TASK BRIEF => Each record should appear again in the response exactly as it does in the original.

··· GIVEN RECORDS ···

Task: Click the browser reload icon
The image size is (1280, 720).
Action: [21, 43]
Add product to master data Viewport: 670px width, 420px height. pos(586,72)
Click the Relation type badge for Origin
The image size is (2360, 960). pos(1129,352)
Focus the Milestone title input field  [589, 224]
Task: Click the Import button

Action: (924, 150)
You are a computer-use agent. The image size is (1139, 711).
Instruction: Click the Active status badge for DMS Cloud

···

TASK RESPONSE =>
Task: Click the browser reload icon
The image size is (1280, 720).
Action: [21, 43]
Add product to master data Viewport: 670px width, 420px height. pos(586,72)
Click the Relation type badge for Origin
The image size is (2360, 960). pos(1129,352)
Focus the Milestone title input field  [589, 224]
Task: Click the Import button

Action: (924, 150)
You are a computer-use agent. The image size is (1139, 711).
Instruction: Click the Active status badge for DMS Cloud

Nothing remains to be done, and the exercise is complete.